-- Start --

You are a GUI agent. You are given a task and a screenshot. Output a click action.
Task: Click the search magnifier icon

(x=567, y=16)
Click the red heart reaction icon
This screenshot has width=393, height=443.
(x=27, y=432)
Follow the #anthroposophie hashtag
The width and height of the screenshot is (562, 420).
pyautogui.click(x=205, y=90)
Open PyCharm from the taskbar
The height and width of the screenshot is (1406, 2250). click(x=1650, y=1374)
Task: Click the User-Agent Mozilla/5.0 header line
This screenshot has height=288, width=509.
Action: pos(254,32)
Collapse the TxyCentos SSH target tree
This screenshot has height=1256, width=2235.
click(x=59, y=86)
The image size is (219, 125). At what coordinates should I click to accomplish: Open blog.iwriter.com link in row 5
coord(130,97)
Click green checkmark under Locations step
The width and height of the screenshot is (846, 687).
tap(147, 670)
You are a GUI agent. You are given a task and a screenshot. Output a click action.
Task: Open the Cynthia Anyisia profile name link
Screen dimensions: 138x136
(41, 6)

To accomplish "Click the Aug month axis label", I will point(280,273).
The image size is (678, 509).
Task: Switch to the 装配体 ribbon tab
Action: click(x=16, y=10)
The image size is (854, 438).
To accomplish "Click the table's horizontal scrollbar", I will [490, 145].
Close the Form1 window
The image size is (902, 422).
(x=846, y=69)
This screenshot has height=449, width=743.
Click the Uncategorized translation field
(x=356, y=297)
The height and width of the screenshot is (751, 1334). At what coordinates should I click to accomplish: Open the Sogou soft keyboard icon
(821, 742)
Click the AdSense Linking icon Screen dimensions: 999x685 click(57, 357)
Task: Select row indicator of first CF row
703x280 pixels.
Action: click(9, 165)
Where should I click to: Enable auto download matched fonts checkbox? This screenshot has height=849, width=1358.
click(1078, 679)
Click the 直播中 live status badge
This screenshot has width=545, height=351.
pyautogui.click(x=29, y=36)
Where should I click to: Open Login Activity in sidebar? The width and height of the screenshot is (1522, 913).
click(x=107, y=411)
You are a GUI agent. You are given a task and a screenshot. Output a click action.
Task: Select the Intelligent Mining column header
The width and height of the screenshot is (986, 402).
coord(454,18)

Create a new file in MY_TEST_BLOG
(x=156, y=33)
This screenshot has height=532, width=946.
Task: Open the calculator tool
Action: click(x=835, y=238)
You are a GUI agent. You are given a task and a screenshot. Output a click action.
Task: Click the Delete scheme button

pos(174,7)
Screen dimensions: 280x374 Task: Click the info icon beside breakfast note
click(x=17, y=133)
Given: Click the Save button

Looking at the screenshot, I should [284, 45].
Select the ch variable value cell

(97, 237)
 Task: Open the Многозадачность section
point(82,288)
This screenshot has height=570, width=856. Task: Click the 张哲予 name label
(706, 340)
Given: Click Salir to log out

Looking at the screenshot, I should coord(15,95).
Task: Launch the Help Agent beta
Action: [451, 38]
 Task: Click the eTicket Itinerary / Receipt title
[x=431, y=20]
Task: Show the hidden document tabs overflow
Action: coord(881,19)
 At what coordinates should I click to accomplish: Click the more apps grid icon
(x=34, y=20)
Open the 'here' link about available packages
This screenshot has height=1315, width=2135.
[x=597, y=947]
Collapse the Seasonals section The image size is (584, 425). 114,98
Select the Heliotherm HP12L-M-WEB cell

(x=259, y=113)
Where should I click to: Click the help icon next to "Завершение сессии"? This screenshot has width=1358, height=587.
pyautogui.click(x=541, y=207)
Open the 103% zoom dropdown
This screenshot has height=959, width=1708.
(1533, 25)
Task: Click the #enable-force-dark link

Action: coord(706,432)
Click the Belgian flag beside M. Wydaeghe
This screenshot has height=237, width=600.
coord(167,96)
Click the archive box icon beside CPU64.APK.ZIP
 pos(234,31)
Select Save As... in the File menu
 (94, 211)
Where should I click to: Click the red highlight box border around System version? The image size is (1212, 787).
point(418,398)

-- End --

● **Task instructions**: Please rewrite the lines of the listing between the line holding "Close the Form1 window" and the line holding "Action: click(9, 165)", inclusive, keeping the requests as they are. Scale every coordinate in the answers by 1.6, rounding to whole numbers with halves going up.

● **Solution to the problem**:
Close the Form1 window
The image size is (902, 422).
(x=1354, y=110)
This screenshot has height=449, width=743.
Click the Uncategorized translation field
(x=570, y=475)
The height and width of the screenshot is (751, 1334). At what coordinates should I click to accomplish: Open the Sogou soft keyboard icon
(1314, 1187)
Click the AdSense Linking icon Screen dimensions: 999x685 click(91, 571)
Task: Select row indicator of first CF row
703x280 pixels.
Action: click(14, 264)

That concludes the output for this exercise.